----- Text

Mehrere Krater im Süden der Insel La Palma spucken Feuer. Bewohner werden evakuiert. Probleme könnte es im Flugverkehr geben.
Am Sonntagnachmittag begannen die Krater auf der Kanareninsel La Palma Feuer zu spucken. Zuerst hörten die Menschen im Südwesten der zu Spanien gehörenden Ferieninsel eine laute Explosion. An mehreren Stellen riss die Erde in der Gebirgskette Cumbre Vieja (Alter Gipfel) auf. Aus den Öffnungen flogen Gesteinsbrocken. Glühend-flüssiges Magma quillt seitdem aus mehreren Kratern und fliesst den Berg hinunter Richtung Meer.
Die Eruption hatte sich durch tagelange kleine Erdbeben auf der Insel angekündigt. Insgesamt waren in der vergangenen Woche mehr als 25'000 Erdstösse festgestellt worden. Der heftigste ereignete sich am frühen Sonntagmorgen mit einer Stärke von 3,8 auf der Richterskala und war auf der gesamten Insel spürbar. Die Epizentren Beben lagen stets im Süden und Südwesten der Insel und hatten sich zuletzt immer mehr der Erdoberfläche genähert.
Die südliche Inselhälfte, in der die Orte Los Llanos de Aridane, El Paso, Mazo und Fuencaliente liegen, waren bereits vor Tagen in Alarmbereitschaft versetzt worden. Dort leben 35'000 Menschen. Insgesamt hat La Palma 84'000 Bewohner. Jedes Jahr wird die Vulkaninsel, die als Naturparadies gilt, von Hunderttausenden Touristen besucht. Auch jetzt im September halten sich viele Feriengäste auf der Insel auf, die besonders bei Wanderern beliebt ist.
Der Vulkanausbruch ereignete sich in einem weitgehend unbewohnten Gebiet des Cumbre Vieja, in einer bis zu etwa 1000 Meter hohen Gebirgszone namens Cabeza de Vaca (Kuhkopf). Die betroffene Region gehört zur Gemeinde El Paso, in der 8000 Menschen leben und in der auch zahlreiche Ferienhotels liegen. Im Laufe des Nachmittags öffneten sich immer mehr Vulkanlöcher. Bis zum Abend zählten die Behörden bereits sieben Krateröffnungen. Die Cumbre Vieja ist das aktivste Vulkangebirge der Kanarischen Inseln. Zuletzt war dort vor 50 Jahren ein Ausbruch registriert worden, der mehrere Wochen dauerte.

----------
----- Bereitgestelltes Material

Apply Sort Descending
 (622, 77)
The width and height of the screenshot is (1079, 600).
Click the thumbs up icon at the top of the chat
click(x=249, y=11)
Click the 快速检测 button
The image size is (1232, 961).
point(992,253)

----------

◆ **Aufgabe**:
Beantworte anhand des Textes über den Vulkanausbruch auf La Palma:
1. Wie viele Erdstösse wurden in der vergangenen Woche insgesamt festgestellt?
2. Wie viele Menschen leben in der südlichen Inselhälfte?
3. Wie viele Krateröffnungen zählten die Behörden bis zum Abend?

◆ **Lösung**:
1. Mehr als 25'000.
2. 35'000.
3. Sieben.